I am not completely innocent. I know there have always been slates. But as a pluralist and as someone who believes in treating my comrades with enough intelligence and sophistication to make their own minds up, I have always seen slates as divisive, and a tool for political control — the enemy of the consensus and inclusivity that I cherish.
Like tens of thousands of others down the years I’ve invariably voted across the left-right spectrum, according to the views, ability and character of candidates and a strong belief that a broad balanced ticket delivers the mix of idealism and pragmatism that’s most likely to get us over the line and ensure we use office effectively.
But while there’s nothing to stop me continuing to vote as I have always done, it’s now obvious that in the current period in this city I have no chance of seeing an outcome that reflects my preference for pluralism and balance — or indeed the experience of sitting councillors.
Momentum is the only organisation within the party locally with a slate and organisation. They have burnt the broad church to the ground and now have a clear run. Crucially they are able to continue to ride the Corbyn wave and mobilise activists around a crude proposition that their people are for the first ever socialist council and everyone else is against.
There is no opposition or counterpoint. And apart from anything else, this ignores the fact that there was a successful majority Labour council in Brighton and Hove between 1997 and 2003 and Labour majorities on the earlier councils that subsequently merged to become the current authority.
Unfortunately this is isn’t just a disaster for my own sensibilities. It’s also grim for the whole party in Brighton and Hove because it shifts power from transparent, democratic, party structures and ordinary members to the opaque, closed off world of a separate organisation.
To make matters worse this separate organisation, Momentum, is, in this city at least, highly dubious. It continues to be chaired by somebody who has been suspended from the party.

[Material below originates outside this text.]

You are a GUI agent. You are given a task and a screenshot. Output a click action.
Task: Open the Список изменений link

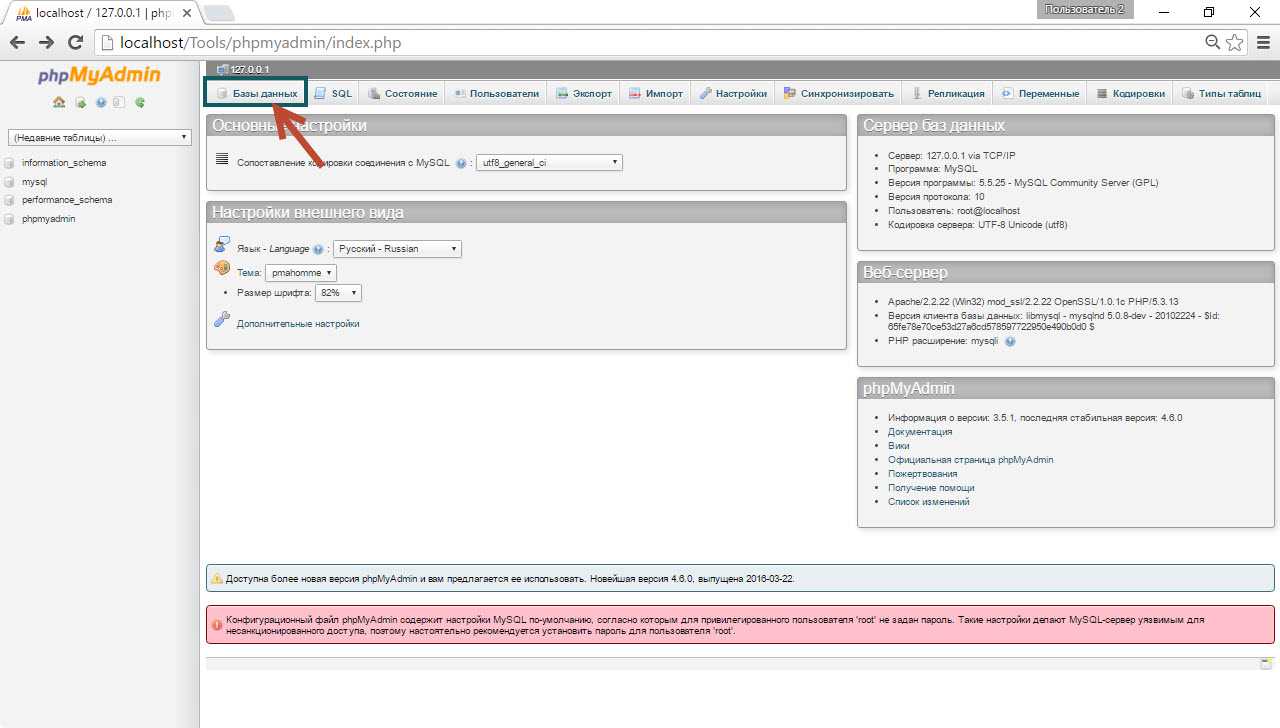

It also, to the best of my knowledge, continues to include among its number, someone who has been expelled from the party for anti-semitism.
Although nationally and in other parts of the country Momentum might be said to have contributed to some positive campaigns, in this city it is, in effect, an organisation dedicated to taking over control of the Labour party and council.
This sorry state of affairs casts a shadow over the integrity of party structures. How will ordinary members be able to hold councillors to account if they even partly owe their selection (and reselection in later years) and thus their allegiance to a separate shadowy organisation — one that includes non-Labour members?
And how will party members be able to engage in meaningful debate about the choices and challenges we face, on everything from Brexit to the local government manifesto, when the real decisions are taken and the votes marshalled elsewhere.
The massive irony in all of this is that we supposedly operate at a moment when party democracy is at its apogee. And while I do not doubt the idealism and democratic intent of all of the approximately 1 in 10 party members who have joined Momentum across the country, I would expect them to ask themselves how they justify the power grab to the 9 in 10 who are not members.
The new members I spoke to at the Preston Park shortlisting meeting were bewildered to say the least when learning of the slate. Put simply, the party at constituency level requires a level playing field. None of this Orwellian “some members are more equal than others”.
Worst of all is that the current state of affairs gives an open goal to our political opponents. Who, they may well ask, is really pulling the strings? What’s more in the run up, potentially, to a close general election our council will be in the spotlight.
Do we really think the current state of affairs reflects well on Labour? Shouldn’t all party members be worried that we are beginning to stink of the fumes coming from the current Brighton and Hove Momentum chief’s gaslight?
David Arnold is a Labour Party member and previously agent to Nancy Platts and party organiser.